HALE W18 Masthead

Talking body and boudoir

Josephine Walsh

Ah, teenage diaries. They’re a wonderful source of amusement and angst.

I was cleaning out my storage unit before we moved to London, and decided to re-read them whilst doing a general clean-up of old photos and keepsakes.

I kept a diary from the time I went to boarding school at the age of 12. Amidst some pretty awful bullying, homesickness and general teenage melodrama, most of the entries are pretty entertaining. But they also make for some pretty sobering reflections on my body image over the years.

Me, I think at age 14 or 15.

1/1/2003

Dear diary, 
I’m in Hobart right now. I’m doing pretty much nothing except lying in bed listening to Harry Potter audiobooks and the Moulin Rouge CD. Haha! And playing Snake, lol, how sad!

New Year’s Resolutions:

1. Find a boyfriend 


2. Exercise more and watch what I eat 


3. Try and stay at around 50 kilos

(I did include some other random relationship and friendship promises that I’ll omit here out of embarrassment and respect for childhood friends!)

What struck me going through these diaries was that at 14, I was already starting to criticise and feel negative about my body. I was already viewing it as something that had to be improved, contained, and fixed. I know that for a lot of young women, this process starts at a much earlier age.

Me around 15 years old. At this age, I was stoked to have my top braces removed. I was less thrilled with my plate, acne and that at one point, another boarder singed my shoulder-length hair whilst straightening it with an iron.

I can’t really put my finger on where these negative views about my body came from

I was raised by a loving family who didn’t overvalue or pay a disproportionate amount of attention to physical looks or beauty.

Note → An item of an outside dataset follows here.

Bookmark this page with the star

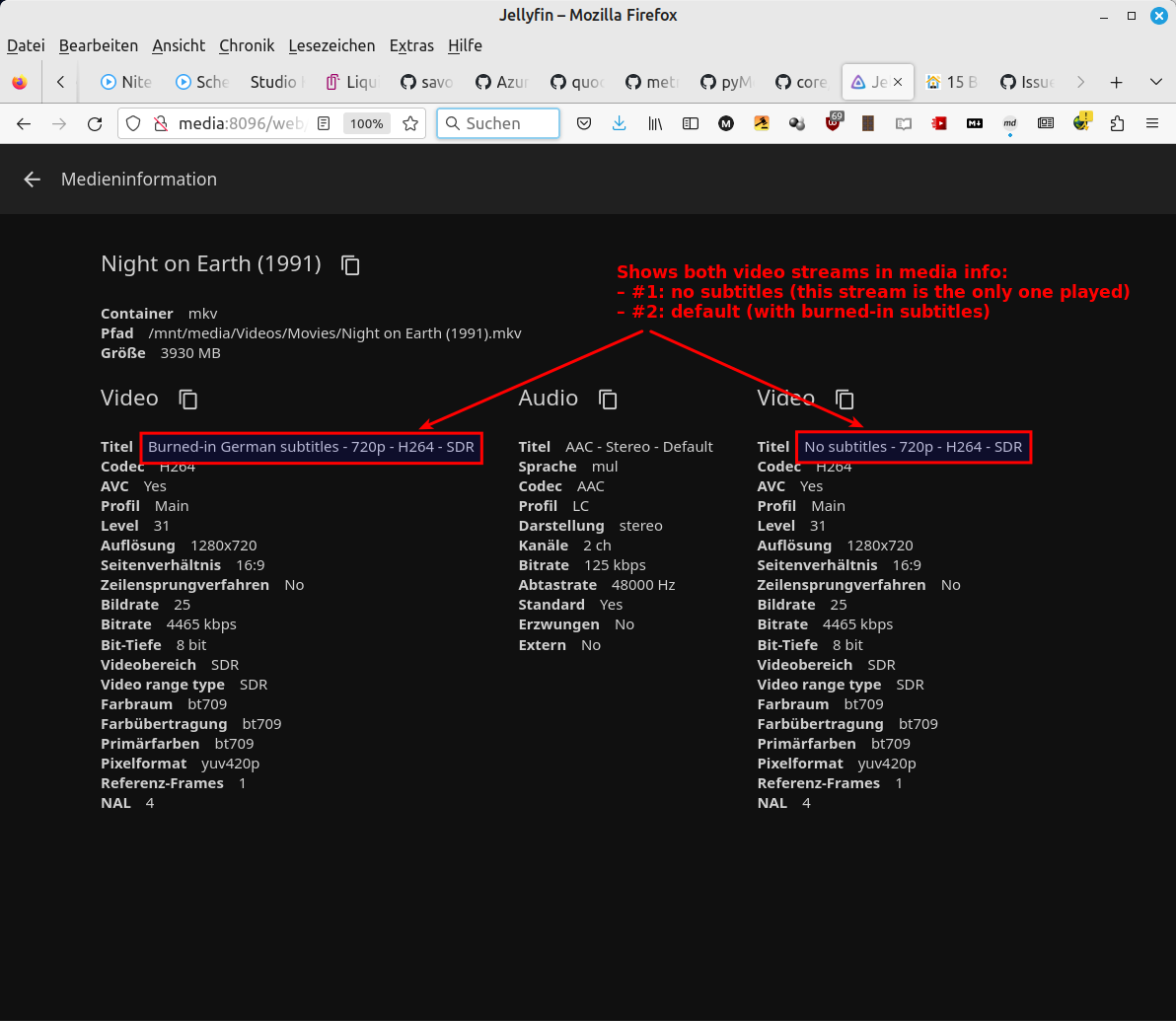coord(409,124)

I ate well, my parents took us camping often and encouraged me to abseil, which developed my sense of adventure and reinforced that what you can do with your body is far more important than how your body appears to others. But I guess in the usual craziness of puberty and going to an all-girls high school, there is an almost inevitable reality that at some point, most women start to question and critique their body and how it aligns with social expectations of femininity.

Me sometime around Year 9. I remember feeling ‘ok’ about this photo but still felt my hips were gigantic and that I couldn’t wear bikinis because of my love handles.

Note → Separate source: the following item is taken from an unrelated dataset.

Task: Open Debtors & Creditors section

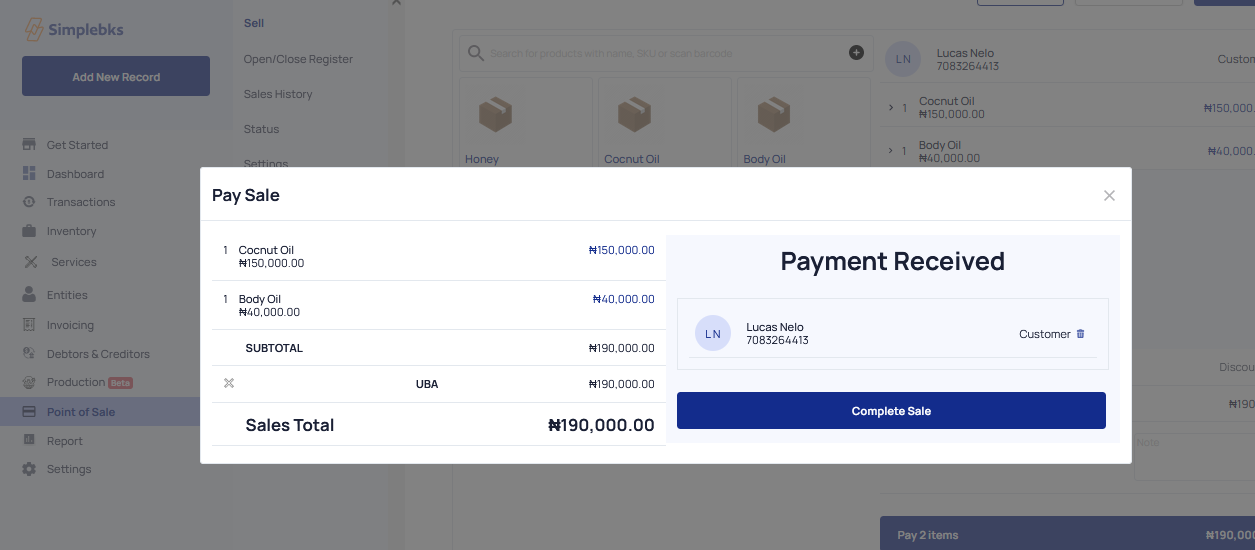Action: pos(98,354)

I think what upset me re-reading these diaries was that unlike the high school drama, the teenage relationships and my obsession with my Nokia 3300, I never outgrew the view that my body wasn’t good enough.

I began following photographer Amanda Thorson around mid-2017

When she began shooting and sharing natural boudoir in Canberra, I was struck by how beautiful her images were – no awkward, overt posing or the feeling that any of the women were putting on a show for some external gaze. These images were empowering, authentic, relaxed and real. I loved following Amanda’s social accounts and reading her body-positive posts and insightful articles.

Throughout the latter part of last year, I toyed with the idea of booking a shoot and cheered for my girlfriends who had been brave enough to. But I kept finding excuses why it wouldn’t be appropriate, or how I wasn’t confident enough to do that sort of thing.

I’m turning 30 at the end of the year. I’m making an effort to focus my attention on the things that really matter to me, and invest in experiences that are going to have a long-term impact. And part of that is trying to come to a place of acceptance when it comes to my body and my self-image.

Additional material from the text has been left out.